Они стояли совсем рядом. Взгляд юноши перебегал с ее волос на лицо, но ниже он не смотрел из смущения.

– Я красивая? – прошептала Луиза.

– Почему ты спрашиваешь?

– А у кого еще я могу спросить? Ты – первый мужчина, который видит меня такой.

– Ты очень красивая, – ответил юноша.

– Откуда ты знаешь? Разве ты смотришь на меня?

– Смотрю.

– Нет, ты смотришь на лицо. Ты посмотри на меня всю. Отойди назад, посмотри.

Он послушно сделал два шага назад. Косые лучи вечернего солнца придавали ее коже золотисто-перламутровый оттенок. Сначала он не увидел ее всю сразу – взгляд замирал то на небольшой девичьей груди с маленькими розовыми сосками, потом – на изгибе талии. Он видел то тонкие предплечья, то узкие пальцы ног. Наконец скользнул по холмику волос внизу плоского подрагивающего живота. Феде стало очень жарко, сердце колотилось так, будто он пробежал не меньше версты. И со стыдом он понял, что естество выдало его – штаны в районе гульфика оттопырились. Он чувствовал, что вот сейчас не выдержит, что семя его изольется, что сладостная истома уже охватывает тело. И порывисто отвернулся, посмотрел в окно, только чтобы не видеть ее тело.

– Что? – разочарованно спросила девушка. – Я так некрасива?

– Очень красива! – сказал он горячо, однако не поворачиваясь.

– Тогда в чем дело?

– Не могу сказать.

– Говори немедленно! Слышишь!

Она подошла, повернула голову юноши и посмотрела прямо в глаза.

– Я приказываю! Говори!

Он снова сглотнул.

– Боюсь не сдержаться.

Сначала она удивилась, а потом весело рассмеялась и вдруг схватила его прямо за оттопыренный гульфик. И тут же судорога пронзила тело Федора. Он со стоном вытянулся, чувствуя, как семя густой струей бьет прямо в подштанники и горячо впитывается. Луиза, закусив нижнюю губу, наблюдала за его лицом.

– Так не пойдет, – сказала она, – что это ты надумал? Наслаждаться в одиночку? Ну-ка, смотри, и штаны у тебя промокли. Как ты домой пойдешь в таком виде?

– Прости, – пробормотал Федор, лицо которого залилось густой краской стыда.

Он и не знал теперь, что делать. Наверное, надо было бежать прочь.

– Давай-ка снимай все, – приказала Луиза. – Надо просушить. Давай, что стоишь столбом!

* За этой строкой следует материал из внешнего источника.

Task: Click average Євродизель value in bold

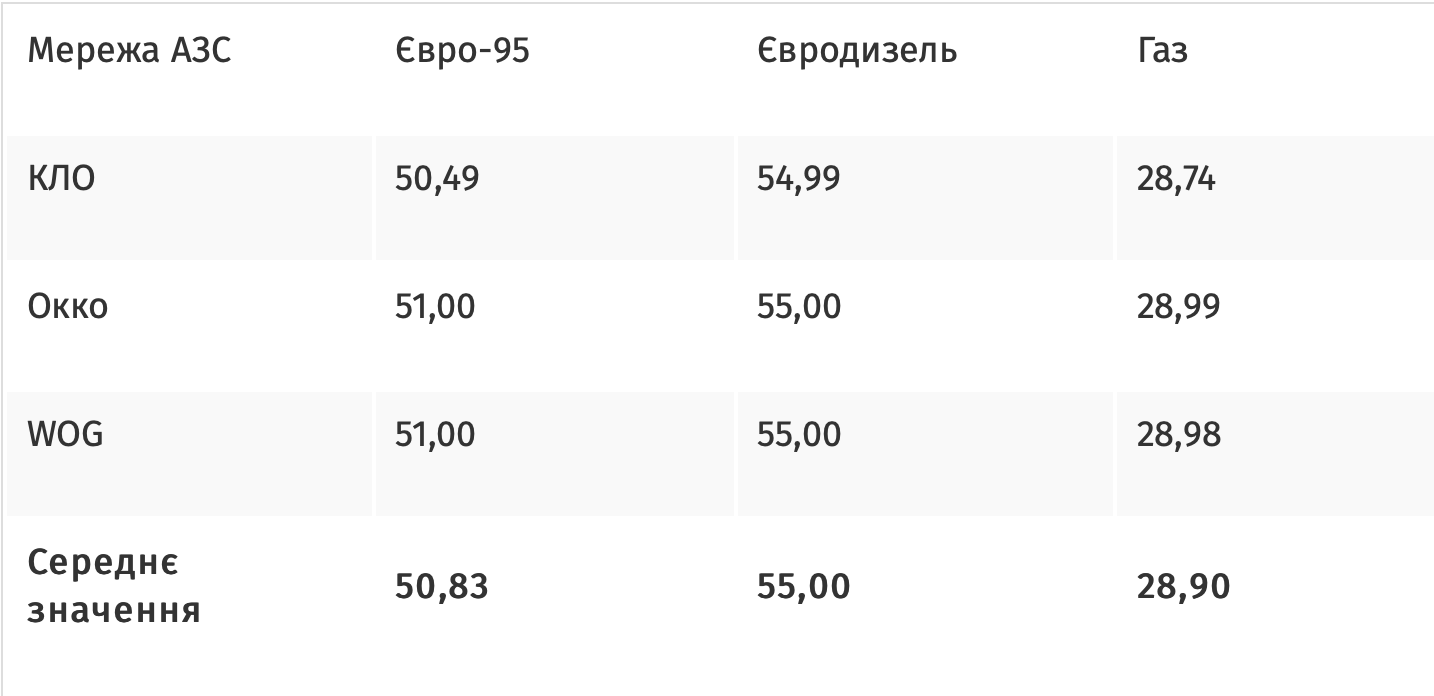Action: 803,587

И она сама начала стаскивать с него одежду. Наконец и Федор остался в чем мать родила. Не дав ему опомниться, Луиза схватила юношу за руку и потянула к кровати. Откинув покрывало, она уложила его, а потом легла рядом и прижалась.

– Ну, милый мой шпион, – сказала девушка, – я тебя теперь просто так не отпущу.

Она прижалась к Федору всем своим длинным горячим телом, закинула на него ногу и начала целовать. Он целовал ее в ответ, но в душе мучился вопросом – а что же дальше? Конечно, Федя слышал несколько раз от мужиков подробности их соитий, но те рассказывали так грубо и смешливо, что казалось – дело это грязное, случайное и ничего, кроме брезгливости, в нем не вызывало. Кроме того, по словам мужиков, после того, как они извергали семя, все заканчивалось. И поэтому Федя с тревогой думал: неужели и у него теперь все уже закончилось? Но нет! Ласки Луизы становились все настойчивее. Она совсем сбросила покрывало на пол, начала целовать грудь Феди, потом, со стоном, – живот. И юноша почувствовал, что снова полон сил. Луиза застонала громче и крепко обхватила своими тонкими пальцами его вставшего на дыбы жеребчика.